Saturday, July 25, 2015

A Complete build.gradle for the Experimental Android Gradle Plugin

Along with the latest release of Android Studio 1.3 rc3, the experimental gradle plugin supports NDK integration in a seamless way. However, the official quick guide does not show every essential detail to write a working build.gradle. The tricks to pay attention to is as follows.

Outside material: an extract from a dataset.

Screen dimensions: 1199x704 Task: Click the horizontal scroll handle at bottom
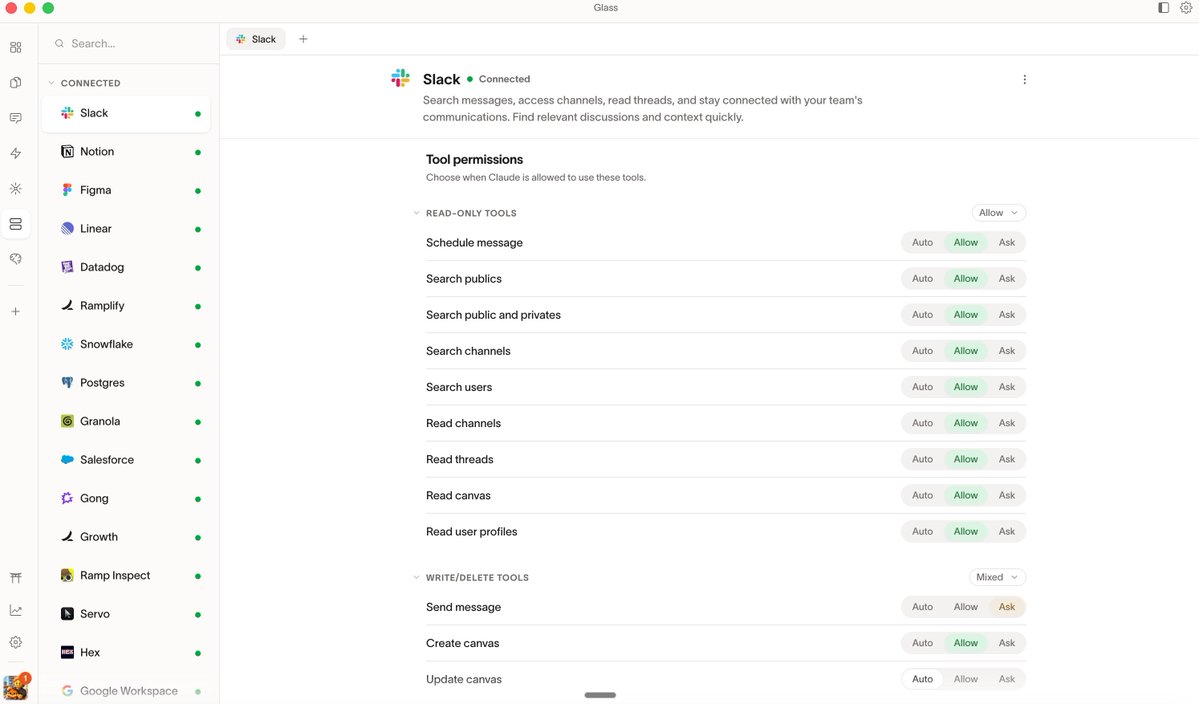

  • compileOptions inclduing the sourceCompatibility and targetCompatibility testInstrumentationRunner 
  • packagingOptions multiple cppFlags and ldLibs 
  • specifying of debug ndk abiFilters 
  • dynamic generation of android.productFlavors 
  • dependencies of 'com.android.support.test:runner:0.3' and 'com.android.support.test:rules:0.3' must be compile 
The build.gradle is attached FYI. It is working but unfortunately, the performance is still unacceptable. Even though the Gradle daemon is enabled, dynamically generating android.productFlavors is very slow and consumes more than 2GB memory (seems like the daemon) on MacBook Pro 2015 with Intel Core i5 2.7GHz and 8GB RAM. The build.gradle is attached FYI where each flavor is generated in term of a given configuration. The Gradle sync takes 3 to 4.5 minutes to complete around 300 flavors (debug+release) whenever there is a small change of the script which is hard to accept. Hopefully, this can be solved by improving the flavor creation process.